STATED PROBLEM = Arrange the lines as a two-column CSV with the headers text and answer, one row per answer. Begin at the line that contains "Task: Download the 知犀思维导图 plugin" and stop after the line that contains "I will coord(248,80).". Put every field in quotation marks and replace line breaks with spaces.

─── PROVIDED MATERIAL

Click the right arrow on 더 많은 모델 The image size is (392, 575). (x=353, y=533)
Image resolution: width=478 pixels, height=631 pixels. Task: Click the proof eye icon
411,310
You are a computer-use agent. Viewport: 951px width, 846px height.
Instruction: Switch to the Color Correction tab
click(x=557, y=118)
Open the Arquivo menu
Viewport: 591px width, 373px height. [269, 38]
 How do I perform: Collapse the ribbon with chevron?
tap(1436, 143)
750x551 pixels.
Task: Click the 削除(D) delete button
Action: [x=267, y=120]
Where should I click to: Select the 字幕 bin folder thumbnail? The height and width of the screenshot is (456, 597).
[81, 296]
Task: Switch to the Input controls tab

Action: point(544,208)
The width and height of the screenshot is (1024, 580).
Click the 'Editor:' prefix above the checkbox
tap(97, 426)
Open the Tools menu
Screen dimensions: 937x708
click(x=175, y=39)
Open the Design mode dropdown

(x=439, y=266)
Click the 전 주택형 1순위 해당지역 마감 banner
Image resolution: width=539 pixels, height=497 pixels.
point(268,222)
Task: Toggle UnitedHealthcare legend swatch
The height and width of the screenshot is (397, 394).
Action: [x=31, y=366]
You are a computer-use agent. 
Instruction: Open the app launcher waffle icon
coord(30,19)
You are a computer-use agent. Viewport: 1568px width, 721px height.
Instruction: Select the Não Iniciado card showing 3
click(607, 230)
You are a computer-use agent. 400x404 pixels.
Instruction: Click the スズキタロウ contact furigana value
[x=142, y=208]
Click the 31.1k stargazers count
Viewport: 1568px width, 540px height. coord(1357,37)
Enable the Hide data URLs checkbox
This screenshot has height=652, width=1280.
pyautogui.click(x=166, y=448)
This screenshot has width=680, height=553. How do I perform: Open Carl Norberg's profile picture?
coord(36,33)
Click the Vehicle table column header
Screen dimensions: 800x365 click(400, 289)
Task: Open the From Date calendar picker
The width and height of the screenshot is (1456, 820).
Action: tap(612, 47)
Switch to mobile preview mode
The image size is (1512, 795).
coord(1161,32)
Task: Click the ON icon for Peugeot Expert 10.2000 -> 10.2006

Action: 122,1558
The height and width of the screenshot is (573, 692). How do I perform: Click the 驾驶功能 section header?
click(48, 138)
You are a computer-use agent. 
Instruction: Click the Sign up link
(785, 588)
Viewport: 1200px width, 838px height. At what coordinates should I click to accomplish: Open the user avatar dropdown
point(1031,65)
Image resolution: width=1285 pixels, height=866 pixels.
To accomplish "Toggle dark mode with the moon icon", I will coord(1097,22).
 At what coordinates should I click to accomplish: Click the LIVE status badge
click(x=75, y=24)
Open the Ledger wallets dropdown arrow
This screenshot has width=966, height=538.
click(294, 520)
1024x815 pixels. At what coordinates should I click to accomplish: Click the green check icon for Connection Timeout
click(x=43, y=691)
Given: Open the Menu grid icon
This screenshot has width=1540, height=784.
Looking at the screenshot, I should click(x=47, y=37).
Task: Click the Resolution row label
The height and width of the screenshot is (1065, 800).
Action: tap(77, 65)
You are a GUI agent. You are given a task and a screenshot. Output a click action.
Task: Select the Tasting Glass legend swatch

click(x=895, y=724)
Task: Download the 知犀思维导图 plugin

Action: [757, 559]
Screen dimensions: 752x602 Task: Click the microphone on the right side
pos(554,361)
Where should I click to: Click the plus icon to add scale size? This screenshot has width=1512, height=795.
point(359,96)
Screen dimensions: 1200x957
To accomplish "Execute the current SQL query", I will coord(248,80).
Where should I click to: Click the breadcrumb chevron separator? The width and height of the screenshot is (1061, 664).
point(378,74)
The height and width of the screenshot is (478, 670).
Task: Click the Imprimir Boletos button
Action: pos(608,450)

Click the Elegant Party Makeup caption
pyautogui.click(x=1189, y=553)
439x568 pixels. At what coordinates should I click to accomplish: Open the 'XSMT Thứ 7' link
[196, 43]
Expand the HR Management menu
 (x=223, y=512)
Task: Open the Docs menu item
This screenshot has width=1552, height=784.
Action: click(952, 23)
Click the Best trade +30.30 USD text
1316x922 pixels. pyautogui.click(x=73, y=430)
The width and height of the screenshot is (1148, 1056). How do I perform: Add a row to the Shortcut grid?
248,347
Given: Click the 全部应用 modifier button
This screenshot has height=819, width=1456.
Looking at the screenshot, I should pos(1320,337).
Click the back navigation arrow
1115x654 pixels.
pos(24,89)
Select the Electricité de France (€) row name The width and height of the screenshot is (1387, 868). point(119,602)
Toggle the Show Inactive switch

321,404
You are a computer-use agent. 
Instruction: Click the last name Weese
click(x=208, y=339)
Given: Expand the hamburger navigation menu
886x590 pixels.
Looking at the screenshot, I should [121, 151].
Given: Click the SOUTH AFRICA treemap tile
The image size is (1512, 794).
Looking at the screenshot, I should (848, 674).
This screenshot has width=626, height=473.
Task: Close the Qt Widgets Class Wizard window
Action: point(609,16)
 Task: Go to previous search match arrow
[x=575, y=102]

──────

RESULT FOR THIS EXERCISE =
text,answer
"Task: Download the 知犀思维导图 plugin","Action: [757, 559]"
"Screen dimensions: 752x602 Task: Click the microphone on the right side","pos(554,361)"
"Where should I click to: Click the plus icon to add scale size? This screenshot has width=1512, height=795.","point(359,96)"
"Screen dimensions: 1200x957 To accomplish ""Execute the current SQL query"",","I will coord(248,80)."